The inspiration for this feature came from HOW it got its name "Fedora Electronic Lab".
At the very beginning, there was neither the intention for a Fedora Electronic Lab nor its spin. During my post-graduate studies in Micro-Nano Electronic Engineering, I needed VLSI simulation tools. I started packaging the VLSI simulation tools for Fedora, which I needed for my studies. Then MirjamWaeckerlin and my lecturers in Strasbourg, France, encouraged the concept of introducing Application-Specific Integrated Circuit (ASIC) Design Flows on Fedora, so that they can recommend to other students or use those tools themselves.
After receiving some feedback from the Fedora community, the objectives got wider till a point that it was tagged with a name "Fedora Electronic Lab". Now the latter covers every single package for electronic simulation available under the Fedora umbrella.
Packaging or even introducing these tools in any distribution requires certain basic knowledge in microelectronics in terms of thorough testing. I guess this is among the reasons why these tools aren't available in the official repositories of many distributions.
Nowadays, nearly every semiconductor company uses some type of fabless approach. Being innovative and cutting-edge, Fedora has enough qualities to lead the opensource electronic simulation environment by example.
Tell us about your goals for the Fedora Electronic Lab. Do you have plans for expanding this post F8, perhaps targeting other areas of engineering?
Facilitating the design and verification of ASIC design flow for our users remains the key objective of the Fedora Electronic Lab.
This approach shaped our goals and raised many questions as well. Thus our solutions brought forward many potential advantages for Fedora users, such as:
- a complete process of creation, management, simulation and implementation for designs following either top-down and bottom-up strategies.
- interoperability between the packages.
- a simple fabless semiconductor facility designed to fulfill various design teams' tasks.
- a simple and quick deployment methodology of the FEL through the RPM package management.
- 7 extra technology libraries to automate synthesis, placement, and routing of a digital ASIC, up to a feature size of 0.13µm (more than 300 MB)

BRIEF 1:
Could you return the records from the line with "Viewport: 831px width, 745px" to the line with "Action: coord(138,473)", reproducing each of those lines unchanged?

PROVIDED MATERIAL:
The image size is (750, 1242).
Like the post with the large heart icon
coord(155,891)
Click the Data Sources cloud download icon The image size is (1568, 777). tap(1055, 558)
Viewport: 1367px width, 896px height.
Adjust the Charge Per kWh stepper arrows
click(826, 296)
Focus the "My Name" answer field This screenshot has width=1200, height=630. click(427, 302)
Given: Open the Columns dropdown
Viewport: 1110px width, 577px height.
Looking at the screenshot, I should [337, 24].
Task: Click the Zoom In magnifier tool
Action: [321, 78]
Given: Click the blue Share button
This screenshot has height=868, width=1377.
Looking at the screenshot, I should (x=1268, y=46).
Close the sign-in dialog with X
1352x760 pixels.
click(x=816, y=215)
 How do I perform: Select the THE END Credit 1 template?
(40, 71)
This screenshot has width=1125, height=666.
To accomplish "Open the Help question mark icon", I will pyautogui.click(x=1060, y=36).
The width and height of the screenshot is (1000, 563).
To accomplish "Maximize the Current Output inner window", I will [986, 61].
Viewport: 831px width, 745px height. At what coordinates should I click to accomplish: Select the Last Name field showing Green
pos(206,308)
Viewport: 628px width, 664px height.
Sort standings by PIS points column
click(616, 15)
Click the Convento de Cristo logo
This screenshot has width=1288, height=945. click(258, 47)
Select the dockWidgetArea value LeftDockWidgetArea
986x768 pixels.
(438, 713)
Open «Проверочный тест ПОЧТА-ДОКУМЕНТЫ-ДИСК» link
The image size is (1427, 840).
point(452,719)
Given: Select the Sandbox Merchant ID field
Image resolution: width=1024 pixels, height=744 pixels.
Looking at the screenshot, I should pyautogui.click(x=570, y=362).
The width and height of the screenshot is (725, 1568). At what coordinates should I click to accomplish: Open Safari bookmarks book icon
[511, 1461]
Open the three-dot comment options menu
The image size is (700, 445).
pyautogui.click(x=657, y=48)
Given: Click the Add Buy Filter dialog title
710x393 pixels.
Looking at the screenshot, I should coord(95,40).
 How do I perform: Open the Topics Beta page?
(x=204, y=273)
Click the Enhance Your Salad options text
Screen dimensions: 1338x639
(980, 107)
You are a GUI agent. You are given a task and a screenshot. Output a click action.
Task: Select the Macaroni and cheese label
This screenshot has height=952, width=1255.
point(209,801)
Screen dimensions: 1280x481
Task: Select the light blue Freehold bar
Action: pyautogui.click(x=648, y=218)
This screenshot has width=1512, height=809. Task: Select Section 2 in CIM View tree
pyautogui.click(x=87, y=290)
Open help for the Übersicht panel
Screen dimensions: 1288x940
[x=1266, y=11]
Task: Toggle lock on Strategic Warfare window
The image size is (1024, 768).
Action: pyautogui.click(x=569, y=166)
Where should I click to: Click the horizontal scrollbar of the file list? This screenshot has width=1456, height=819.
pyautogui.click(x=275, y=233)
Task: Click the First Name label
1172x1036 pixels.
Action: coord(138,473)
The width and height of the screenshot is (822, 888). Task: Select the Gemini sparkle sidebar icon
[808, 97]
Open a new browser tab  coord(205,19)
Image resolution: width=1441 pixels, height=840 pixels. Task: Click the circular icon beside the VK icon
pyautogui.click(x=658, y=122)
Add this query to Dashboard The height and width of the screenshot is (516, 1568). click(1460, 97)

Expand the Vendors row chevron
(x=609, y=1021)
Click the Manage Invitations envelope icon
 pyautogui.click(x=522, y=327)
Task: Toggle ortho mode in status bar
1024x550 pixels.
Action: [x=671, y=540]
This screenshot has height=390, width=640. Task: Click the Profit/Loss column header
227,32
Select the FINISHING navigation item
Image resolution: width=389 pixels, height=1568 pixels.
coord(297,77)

BRIEF 2:
Can you rewrite the Fedora Electronic Lab passage from "Facilitating the design" to "than 300 MB)", changing "interoperability" to "compatibility"?

FINAL RESULT 1:
Viewport: 831px width, 745px height. At what coordinates should I click to accomplish: Select the Last Name field showing Green
pos(206,308)
Viewport: 628px width, 664px height.
Sort standings by PIS points column
click(616, 15)
Click the Convento de Cristo logo
This screenshot has width=1288, height=945. click(258, 47)
Select the dockWidgetArea value LeftDockWidgetArea
986x768 pixels.
(438, 713)
Open «Проверочный тест ПОЧТА-ДОКУМЕНТЫ-ДИСК» link
The image size is (1427, 840).
point(452,719)
Given: Select the Sandbox Merchant ID field
Image resolution: width=1024 pixels, height=744 pixels.
Looking at the screenshot, I should pyautogui.click(x=570, y=362).
The width and height of the screenshot is (725, 1568). At what coordinates should I click to accomplish: Open Safari bookmarks book icon
[511, 1461]
Open the three-dot comment options menu
The image size is (700, 445).
pyautogui.click(x=657, y=48)
Given: Click the Add Buy Filter dialog title
710x393 pixels.
Looking at the screenshot, I should coord(95,40).
 How do I perform: Open the Topics Beta page?
(x=204, y=273)
Click the Enhance Your Salad options text
Screen dimensions: 1338x639
(980, 107)
You are a GUI agent. You are given a task and a screenshot. Output a click action.
Task: Select the Macaroni and cheese label
This screenshot has height=952, width=1255.
point(209,801)
Screen dimensions: 1280x481
Task: Select the light blue Freehold bar
Action: pyautogui.click(x=648, y=218)
This screenshot has width=1512, height=809. Task: Select Section 2 in CIM View tree
pyautogui.click(x=87, y=290)
Open help for the Übersicht panel
Screen dimensions: 1288x940
[x=1266, y=11]
Task: Toggle lock on Strategic Warfare window
The image size is (1024, 768).
Action: pyautogui.click(x=569, y=166)
Where should I click to: Click the horizontal scrollbar of the file list? This screenshot has width=1456, height=819.
pyautogui.click(x=275, y=233)
Task: Click the First Name label
1172x1036 pixels.
Action: coord(138,473)

FINAL RESULT 2:
Facilitating the design and verification of ASIC design flow for our users remains the key objective of the Fedora Electronic Lab.
This approach shaped our goals and raised many questions as well. Thus our solutions brought forward many potential advantages for Fedora users, such as:
- a complete process of creation, management, simulation and implementation for designs following either top-down and bottom-up strategies.
- compatibility between the packages.
- a simple fabless semiconductor facility designed to fulfill various design teams' tasks.
- a simple and quick deployment methodology of the FEL through the RPM package management.
- 7 extra technology libraries to automate synthesis, placement, and routing of a digital ASIC, up to a feature size of 0.13µm (more than 300 MB)